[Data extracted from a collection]
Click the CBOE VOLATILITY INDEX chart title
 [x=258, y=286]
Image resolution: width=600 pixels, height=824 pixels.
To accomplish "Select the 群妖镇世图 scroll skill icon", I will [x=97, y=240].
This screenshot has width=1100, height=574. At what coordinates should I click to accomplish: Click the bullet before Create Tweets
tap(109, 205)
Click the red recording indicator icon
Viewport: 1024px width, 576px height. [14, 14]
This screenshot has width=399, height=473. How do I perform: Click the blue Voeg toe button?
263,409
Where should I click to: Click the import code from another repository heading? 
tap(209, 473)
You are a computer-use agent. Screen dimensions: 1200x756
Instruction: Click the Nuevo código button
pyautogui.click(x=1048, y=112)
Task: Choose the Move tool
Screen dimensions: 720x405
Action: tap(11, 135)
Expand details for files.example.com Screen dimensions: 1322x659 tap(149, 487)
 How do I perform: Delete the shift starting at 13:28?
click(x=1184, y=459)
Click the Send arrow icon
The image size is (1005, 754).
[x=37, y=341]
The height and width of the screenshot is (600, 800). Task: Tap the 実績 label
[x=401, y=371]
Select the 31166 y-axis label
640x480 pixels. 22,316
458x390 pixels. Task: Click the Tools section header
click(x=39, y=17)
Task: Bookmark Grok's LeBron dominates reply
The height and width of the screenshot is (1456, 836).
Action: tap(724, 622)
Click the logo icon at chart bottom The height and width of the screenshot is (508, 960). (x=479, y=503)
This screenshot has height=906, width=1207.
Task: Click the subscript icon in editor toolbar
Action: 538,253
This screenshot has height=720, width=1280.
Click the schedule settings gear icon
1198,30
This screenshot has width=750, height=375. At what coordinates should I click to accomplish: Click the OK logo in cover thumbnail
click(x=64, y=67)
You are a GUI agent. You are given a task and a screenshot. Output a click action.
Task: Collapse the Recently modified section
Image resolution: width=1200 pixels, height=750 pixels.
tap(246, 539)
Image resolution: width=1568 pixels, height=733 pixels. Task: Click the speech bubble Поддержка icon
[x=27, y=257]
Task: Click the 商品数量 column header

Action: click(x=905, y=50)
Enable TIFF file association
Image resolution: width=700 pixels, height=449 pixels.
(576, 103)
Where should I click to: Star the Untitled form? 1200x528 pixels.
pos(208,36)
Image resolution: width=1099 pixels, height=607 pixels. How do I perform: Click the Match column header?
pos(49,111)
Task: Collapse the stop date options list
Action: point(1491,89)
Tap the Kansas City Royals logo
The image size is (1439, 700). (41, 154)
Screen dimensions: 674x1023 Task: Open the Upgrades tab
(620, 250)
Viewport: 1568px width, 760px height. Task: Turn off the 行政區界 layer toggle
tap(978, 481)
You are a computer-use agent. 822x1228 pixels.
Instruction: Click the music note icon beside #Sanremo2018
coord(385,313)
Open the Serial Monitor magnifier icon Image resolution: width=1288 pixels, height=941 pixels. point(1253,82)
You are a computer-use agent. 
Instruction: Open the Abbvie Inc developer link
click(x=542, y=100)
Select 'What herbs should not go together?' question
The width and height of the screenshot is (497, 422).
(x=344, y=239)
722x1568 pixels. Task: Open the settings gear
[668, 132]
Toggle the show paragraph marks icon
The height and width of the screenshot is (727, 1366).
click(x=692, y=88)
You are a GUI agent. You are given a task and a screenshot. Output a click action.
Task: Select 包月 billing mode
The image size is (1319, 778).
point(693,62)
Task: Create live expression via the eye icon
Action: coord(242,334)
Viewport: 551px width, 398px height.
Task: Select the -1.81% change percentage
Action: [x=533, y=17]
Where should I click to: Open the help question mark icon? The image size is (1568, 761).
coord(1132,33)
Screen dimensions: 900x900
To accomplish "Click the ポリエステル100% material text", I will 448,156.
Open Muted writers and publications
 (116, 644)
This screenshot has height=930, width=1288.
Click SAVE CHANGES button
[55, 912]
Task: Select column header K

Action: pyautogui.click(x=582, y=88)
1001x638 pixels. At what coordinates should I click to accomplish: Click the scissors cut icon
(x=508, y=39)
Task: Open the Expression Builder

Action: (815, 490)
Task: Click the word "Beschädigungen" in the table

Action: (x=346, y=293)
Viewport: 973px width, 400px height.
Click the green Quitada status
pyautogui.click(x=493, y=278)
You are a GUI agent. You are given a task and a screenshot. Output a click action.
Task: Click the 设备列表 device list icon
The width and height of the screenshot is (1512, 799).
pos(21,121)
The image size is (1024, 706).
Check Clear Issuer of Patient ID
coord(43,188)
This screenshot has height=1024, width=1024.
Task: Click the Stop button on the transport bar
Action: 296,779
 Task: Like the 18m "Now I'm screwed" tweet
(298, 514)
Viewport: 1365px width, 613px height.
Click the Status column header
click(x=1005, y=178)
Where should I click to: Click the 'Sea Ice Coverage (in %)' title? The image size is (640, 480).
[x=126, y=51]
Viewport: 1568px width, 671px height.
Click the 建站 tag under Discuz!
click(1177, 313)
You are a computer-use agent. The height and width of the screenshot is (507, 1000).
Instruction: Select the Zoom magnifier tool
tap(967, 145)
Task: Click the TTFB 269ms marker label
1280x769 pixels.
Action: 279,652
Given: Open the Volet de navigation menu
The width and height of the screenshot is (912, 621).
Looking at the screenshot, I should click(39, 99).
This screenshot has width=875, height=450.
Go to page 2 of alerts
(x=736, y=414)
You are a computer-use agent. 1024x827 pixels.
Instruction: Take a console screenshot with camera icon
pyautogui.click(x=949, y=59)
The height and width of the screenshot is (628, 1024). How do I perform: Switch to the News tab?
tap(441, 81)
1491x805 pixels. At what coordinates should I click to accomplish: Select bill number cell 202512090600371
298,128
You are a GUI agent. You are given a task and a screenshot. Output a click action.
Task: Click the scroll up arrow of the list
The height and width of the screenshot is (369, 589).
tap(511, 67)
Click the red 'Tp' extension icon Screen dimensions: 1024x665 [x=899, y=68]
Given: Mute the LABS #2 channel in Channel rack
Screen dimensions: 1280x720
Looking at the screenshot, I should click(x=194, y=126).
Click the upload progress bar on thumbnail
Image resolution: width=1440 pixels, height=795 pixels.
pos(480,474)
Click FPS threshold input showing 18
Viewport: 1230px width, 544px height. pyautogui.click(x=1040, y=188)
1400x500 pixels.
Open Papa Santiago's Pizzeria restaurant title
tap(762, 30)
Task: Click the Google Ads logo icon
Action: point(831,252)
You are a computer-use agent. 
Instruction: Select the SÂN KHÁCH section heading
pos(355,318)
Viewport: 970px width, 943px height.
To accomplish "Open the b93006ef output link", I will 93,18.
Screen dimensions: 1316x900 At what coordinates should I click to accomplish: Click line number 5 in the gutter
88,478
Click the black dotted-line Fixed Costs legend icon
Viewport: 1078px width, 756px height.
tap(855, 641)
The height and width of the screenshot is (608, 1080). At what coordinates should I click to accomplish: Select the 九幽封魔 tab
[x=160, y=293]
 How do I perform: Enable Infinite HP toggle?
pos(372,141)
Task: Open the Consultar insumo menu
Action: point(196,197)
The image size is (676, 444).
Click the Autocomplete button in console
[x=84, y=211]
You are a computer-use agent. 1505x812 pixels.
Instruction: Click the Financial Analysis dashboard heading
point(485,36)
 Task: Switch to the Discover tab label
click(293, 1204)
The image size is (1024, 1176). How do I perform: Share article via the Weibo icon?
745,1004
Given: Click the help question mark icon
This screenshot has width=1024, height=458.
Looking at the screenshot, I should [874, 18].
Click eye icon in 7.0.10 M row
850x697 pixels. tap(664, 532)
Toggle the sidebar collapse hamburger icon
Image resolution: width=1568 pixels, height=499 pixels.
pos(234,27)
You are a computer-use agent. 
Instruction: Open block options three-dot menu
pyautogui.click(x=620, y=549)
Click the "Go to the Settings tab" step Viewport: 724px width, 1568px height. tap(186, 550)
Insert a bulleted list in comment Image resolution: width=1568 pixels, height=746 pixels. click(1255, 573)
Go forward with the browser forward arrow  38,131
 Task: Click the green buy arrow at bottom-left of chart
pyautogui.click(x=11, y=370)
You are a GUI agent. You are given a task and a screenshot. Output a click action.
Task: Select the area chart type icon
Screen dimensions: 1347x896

*Problem description*. Taking the records above line by line, count those that hold the word "scroll"; the number is the entire answer.

*Exercise output*. 2